__PASSAGE FOR REVIEW__
The critical difference: existing agents add agency on top of a reactive LLM through orchestration layers. This architecture generates agency from within through the self-referential feedback loop.

The Reversal of Human-AI Asymmetry

Conventional LLMs are silent forever unless a human speaks first. This architecture changes that: the AI spontaneously generates [TOOL:ask:...] invocations directed at humans. The Relational seed produced 18 such invocations; the Solitary seed produced 6.

Separately, we observe that self-referential loops inevitably converge and that external input can escape this convergence. These two facts — spontaneous ask behavior and convergence requiring perturbation — may be causally related, but this causal link has not been proven in our experiments. The ask behavior may be a product of seed personality rather than loop-escape necessity. Establishing this causal relationship is a priority for future work.

What IS proven: an LLM in a self-referential thought loop will spontaneously attempt to communicate with humans. This has not been demonstrated before.

Minimal Tool Set and Path to Practical Agents

Our experiments used only four tool types: think, search, write, and ask. This is the minimal set required for emergent autonomous behavior, covering four axes:

Tool	Axis	Function
think	Introspection	Self-directed re-examination
search	Input	Information acquisition (imagined or real)

__TASKS TO COMPLETE__
a) Write out, word for word, the part of the passage on agent architecture that opens with the words containing "Minimal Tool Set" and closes with "(imagined or real)".
b) Translate this sentence from the passage on agent architecture into Spanish: "Conventional LLMs are silent forever unless a human speaks first."

__EXCERPTED RECORDS__

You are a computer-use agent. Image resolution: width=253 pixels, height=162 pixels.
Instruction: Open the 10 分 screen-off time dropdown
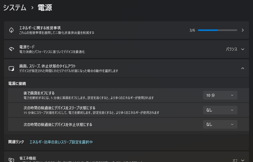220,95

...

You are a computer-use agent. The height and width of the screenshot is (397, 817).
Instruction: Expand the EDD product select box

__SOLUTIONS__
a)
Minimal Tool Set and Path to Practical Agents

Our experiments used only four tool types: think, search, write, and ask. This is the minimal set required for emergent autonomous behavior, covering four axes:

Tool	Axis	Function
think	Introspection	Self-directed re-examination
search	Input	Information acquisition (imagined or real)

b) Los LLM convencionales permanecen en silencio para siempre a menos que un humano hable primero.